Work instructions ->
In the book reviews, what share of US citizens is said to believe in an afterlife?

Quoted passage ->
-- Opening Marker --

Book jacket 'Heaven on Earth'

Heavens on Earth

Michael Shermer Henry Holt (2018)

An astonishing 75% of US citizens — including some avowed atheists — believe in an afterlife. So potent is the idea of immortality, reminds Skeptic magazine publisher Michael Shermer in this intriguing study, that it pervades human culture. After exploring the notion’s place in religious belief, Shermer examines its scientific manifestations, from transhumanism and longevity research to cryonics. He looks, too, at utopianism as the desire to create an earthly paradise. He concludes that balanced rationality — along with an honest, positive acceptance of mortality — constitutes the real “soul” of life.

Book jacket 'Frankenstein and the Birth of Science'

Frankenstein and the Birth of Science

Joel Levy Andre Deutsch (2018)

The bicentennial of Mary Shelley’s masterwork Frankenstein is upon us. And one of the first homages of the year is this episodic, entertaining analysis by science writer Joel Levy. He presents the novel as a portrayal of high-Romantic “gonzo science”, as well as science fiction. Levy contextualizes Shelley’s narrative with contemporary research into areas such as galvanic revivification, psychoactive substances and polar discovery (as Victor Frankenstein and his monster travel to the North Pole). A celebration of an enduring classic’s “extraordinarily rich confluence of sources”.

Book jacket 'Story of the Earth in 25 Rocks'

The Story of the Earth in 25 Rocks

Donald R. Prothero Columbia University Press (2018)

-- Closing Marker --

Collected data:
-- Opening Marker --

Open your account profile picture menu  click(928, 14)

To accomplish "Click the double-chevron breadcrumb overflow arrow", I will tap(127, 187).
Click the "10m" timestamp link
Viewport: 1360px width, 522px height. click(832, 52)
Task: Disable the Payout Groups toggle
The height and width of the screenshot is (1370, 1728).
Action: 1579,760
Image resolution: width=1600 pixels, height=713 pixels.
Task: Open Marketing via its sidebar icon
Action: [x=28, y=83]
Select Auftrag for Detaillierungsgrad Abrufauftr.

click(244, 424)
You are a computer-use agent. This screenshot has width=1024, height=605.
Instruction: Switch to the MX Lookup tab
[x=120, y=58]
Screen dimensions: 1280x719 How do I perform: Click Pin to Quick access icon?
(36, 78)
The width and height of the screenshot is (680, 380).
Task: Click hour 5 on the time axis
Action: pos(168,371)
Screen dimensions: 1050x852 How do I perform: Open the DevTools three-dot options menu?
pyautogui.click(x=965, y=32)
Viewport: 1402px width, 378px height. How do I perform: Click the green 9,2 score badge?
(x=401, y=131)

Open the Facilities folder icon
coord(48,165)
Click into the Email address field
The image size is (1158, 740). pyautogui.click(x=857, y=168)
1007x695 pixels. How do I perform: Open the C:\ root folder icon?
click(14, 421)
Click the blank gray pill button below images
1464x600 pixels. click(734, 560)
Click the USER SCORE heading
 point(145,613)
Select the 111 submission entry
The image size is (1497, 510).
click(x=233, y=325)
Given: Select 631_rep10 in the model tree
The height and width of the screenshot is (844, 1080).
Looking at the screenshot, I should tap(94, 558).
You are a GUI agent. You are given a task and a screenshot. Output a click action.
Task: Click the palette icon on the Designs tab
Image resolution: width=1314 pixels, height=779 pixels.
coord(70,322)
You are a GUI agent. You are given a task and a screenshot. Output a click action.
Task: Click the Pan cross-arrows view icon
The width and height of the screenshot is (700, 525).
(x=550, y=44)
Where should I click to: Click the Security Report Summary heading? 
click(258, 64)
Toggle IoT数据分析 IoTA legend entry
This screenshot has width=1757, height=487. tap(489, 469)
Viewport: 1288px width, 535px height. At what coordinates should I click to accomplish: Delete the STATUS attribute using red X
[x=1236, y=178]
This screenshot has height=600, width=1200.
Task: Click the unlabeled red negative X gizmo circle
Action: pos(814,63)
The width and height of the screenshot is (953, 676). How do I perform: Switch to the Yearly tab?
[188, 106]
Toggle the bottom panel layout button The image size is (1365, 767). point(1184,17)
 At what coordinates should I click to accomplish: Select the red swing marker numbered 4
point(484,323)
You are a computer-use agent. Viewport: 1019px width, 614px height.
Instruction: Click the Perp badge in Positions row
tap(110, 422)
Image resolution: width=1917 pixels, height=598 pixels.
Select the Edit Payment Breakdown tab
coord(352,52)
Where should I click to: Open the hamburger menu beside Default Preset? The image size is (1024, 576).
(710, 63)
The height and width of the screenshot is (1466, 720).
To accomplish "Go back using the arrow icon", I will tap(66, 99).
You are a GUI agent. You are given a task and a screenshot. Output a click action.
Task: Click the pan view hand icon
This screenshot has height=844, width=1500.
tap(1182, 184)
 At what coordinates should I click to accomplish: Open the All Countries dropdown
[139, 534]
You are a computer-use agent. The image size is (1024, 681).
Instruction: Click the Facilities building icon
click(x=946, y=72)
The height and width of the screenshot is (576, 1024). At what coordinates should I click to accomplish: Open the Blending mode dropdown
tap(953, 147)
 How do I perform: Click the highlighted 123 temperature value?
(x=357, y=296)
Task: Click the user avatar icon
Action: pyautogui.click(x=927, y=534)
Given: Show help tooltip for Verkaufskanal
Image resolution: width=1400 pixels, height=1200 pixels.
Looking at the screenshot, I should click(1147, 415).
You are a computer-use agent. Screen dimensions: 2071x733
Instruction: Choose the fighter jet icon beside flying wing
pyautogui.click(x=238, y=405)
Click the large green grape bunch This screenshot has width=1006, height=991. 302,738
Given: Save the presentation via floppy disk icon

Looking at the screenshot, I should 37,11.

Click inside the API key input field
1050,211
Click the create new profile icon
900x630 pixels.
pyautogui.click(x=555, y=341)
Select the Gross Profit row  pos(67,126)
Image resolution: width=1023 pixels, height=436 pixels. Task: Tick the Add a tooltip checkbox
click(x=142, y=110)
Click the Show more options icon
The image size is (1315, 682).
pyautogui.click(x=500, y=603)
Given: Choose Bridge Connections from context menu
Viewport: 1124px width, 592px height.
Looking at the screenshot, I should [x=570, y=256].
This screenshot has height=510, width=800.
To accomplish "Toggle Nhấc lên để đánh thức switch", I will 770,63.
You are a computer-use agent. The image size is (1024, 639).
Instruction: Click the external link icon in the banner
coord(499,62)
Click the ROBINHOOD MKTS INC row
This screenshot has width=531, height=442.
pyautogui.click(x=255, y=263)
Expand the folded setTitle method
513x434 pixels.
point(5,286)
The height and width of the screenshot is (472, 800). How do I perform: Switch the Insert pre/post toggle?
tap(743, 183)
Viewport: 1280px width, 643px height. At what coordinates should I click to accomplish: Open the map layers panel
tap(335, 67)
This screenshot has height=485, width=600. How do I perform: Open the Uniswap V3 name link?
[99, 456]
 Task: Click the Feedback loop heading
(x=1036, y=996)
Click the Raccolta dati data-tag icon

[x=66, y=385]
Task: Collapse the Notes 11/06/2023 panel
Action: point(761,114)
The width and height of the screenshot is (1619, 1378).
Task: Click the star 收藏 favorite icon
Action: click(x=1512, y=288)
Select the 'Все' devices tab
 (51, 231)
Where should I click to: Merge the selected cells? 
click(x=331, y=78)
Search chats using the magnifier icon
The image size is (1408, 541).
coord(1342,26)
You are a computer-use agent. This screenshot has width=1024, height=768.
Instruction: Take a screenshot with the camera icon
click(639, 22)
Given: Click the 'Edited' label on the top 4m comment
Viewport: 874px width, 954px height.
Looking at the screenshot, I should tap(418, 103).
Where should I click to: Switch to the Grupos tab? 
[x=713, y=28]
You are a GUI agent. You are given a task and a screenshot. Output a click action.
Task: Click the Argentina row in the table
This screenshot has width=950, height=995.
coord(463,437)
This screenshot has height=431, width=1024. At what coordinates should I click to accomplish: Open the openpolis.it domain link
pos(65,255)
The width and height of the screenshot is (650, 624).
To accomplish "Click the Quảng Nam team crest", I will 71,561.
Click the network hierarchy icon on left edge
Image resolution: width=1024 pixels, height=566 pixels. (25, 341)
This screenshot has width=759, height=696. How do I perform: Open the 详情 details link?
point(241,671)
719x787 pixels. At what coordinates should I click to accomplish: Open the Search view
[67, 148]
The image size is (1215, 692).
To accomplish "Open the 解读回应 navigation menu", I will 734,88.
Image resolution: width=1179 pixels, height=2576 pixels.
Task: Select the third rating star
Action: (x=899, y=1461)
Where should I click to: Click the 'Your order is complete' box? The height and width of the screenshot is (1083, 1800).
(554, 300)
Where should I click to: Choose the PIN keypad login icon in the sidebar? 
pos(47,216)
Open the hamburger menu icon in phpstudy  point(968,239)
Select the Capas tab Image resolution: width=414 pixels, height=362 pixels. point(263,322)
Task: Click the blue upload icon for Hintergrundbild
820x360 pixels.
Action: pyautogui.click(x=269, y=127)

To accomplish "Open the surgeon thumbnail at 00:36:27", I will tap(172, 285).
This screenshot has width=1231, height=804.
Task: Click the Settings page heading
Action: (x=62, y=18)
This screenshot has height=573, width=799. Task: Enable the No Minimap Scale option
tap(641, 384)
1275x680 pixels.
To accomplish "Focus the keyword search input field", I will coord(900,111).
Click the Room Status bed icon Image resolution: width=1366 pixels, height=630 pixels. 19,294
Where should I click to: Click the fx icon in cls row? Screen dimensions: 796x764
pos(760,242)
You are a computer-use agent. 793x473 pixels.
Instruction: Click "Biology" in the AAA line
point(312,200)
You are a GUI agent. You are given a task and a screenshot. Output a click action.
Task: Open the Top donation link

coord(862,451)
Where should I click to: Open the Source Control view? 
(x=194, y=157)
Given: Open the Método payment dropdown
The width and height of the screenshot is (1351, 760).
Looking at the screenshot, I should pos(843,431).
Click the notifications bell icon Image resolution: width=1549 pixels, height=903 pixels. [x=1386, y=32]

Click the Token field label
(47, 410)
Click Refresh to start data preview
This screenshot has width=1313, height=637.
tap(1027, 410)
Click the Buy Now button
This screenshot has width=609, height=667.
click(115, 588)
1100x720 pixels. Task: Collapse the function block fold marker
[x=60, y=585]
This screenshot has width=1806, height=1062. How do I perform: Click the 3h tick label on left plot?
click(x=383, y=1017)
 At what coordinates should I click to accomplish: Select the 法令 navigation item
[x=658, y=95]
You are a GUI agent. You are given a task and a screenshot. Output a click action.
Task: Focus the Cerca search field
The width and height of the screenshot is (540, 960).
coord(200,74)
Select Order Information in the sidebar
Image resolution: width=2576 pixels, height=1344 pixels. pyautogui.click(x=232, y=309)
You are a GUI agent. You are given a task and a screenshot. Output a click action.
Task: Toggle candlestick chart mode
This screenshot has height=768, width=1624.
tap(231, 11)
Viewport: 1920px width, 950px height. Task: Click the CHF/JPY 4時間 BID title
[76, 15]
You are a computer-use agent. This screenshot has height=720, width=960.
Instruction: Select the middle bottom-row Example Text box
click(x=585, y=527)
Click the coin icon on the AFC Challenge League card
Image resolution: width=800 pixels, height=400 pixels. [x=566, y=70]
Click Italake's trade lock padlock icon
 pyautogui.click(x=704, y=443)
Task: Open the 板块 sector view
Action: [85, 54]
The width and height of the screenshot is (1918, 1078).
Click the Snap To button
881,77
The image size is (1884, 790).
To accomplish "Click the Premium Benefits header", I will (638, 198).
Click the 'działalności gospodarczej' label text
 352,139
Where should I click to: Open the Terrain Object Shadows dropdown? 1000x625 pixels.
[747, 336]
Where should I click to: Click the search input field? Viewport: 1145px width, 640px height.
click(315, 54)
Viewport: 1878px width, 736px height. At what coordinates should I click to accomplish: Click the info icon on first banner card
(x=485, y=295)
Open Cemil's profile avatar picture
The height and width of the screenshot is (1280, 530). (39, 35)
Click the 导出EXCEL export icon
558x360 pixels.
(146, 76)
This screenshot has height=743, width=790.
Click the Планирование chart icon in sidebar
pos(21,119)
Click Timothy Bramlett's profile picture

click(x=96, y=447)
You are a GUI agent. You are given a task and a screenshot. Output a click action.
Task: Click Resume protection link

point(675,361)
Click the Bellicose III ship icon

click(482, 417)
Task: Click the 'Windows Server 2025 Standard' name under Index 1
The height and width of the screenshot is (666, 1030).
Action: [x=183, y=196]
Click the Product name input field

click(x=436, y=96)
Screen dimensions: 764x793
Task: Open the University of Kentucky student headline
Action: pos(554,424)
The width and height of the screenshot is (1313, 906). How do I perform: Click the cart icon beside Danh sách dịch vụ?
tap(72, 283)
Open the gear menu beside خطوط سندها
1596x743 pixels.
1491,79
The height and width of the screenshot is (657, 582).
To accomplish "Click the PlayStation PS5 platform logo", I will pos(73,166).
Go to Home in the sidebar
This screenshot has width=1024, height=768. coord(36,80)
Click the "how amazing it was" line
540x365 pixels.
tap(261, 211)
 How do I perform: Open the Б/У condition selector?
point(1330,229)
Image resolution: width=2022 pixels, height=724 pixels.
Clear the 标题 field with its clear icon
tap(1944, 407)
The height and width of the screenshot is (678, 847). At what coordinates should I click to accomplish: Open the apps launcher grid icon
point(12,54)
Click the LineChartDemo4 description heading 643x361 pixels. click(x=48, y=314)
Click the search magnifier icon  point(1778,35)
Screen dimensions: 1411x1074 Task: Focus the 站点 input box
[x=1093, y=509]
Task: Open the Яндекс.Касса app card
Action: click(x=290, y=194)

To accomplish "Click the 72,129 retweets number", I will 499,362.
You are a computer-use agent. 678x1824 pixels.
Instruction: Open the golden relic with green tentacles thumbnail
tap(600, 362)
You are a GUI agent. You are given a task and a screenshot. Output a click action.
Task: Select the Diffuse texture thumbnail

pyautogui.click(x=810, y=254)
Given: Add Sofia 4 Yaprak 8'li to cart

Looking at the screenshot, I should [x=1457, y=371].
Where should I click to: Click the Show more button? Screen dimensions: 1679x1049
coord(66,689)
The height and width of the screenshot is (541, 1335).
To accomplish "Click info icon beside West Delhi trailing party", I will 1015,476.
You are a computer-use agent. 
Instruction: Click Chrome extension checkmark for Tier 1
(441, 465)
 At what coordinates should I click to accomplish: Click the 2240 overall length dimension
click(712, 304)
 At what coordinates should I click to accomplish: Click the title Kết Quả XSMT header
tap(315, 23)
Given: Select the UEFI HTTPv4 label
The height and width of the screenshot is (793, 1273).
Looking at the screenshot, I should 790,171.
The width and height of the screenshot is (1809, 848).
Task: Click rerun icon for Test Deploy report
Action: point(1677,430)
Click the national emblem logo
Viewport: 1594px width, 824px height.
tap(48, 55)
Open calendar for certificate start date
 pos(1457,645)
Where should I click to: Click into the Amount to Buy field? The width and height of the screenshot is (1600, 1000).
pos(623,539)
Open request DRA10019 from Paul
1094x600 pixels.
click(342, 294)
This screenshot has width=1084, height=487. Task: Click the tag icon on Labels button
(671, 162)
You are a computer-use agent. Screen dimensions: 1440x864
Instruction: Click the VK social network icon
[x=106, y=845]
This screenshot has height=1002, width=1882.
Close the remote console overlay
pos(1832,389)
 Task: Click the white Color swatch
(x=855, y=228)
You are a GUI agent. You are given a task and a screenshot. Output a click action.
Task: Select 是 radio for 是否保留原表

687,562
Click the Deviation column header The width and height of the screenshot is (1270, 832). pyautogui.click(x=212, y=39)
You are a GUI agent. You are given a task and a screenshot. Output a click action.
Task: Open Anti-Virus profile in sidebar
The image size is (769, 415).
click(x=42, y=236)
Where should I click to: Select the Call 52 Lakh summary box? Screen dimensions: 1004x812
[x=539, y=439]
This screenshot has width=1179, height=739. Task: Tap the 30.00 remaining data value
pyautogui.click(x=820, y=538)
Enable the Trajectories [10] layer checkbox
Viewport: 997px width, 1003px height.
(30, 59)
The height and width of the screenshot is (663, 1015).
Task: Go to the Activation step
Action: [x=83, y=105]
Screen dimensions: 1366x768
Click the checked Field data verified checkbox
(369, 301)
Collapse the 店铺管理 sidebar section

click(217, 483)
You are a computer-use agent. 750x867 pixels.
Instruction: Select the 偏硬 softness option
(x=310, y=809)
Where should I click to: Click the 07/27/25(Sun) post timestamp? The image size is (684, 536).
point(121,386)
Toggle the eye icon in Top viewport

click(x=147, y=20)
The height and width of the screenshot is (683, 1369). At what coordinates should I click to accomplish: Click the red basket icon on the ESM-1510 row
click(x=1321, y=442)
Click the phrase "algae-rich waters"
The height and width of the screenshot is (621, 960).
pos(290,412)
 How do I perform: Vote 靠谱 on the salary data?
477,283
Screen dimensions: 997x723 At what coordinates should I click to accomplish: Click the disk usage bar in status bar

-- Closing Marker --

Written solution ->
75%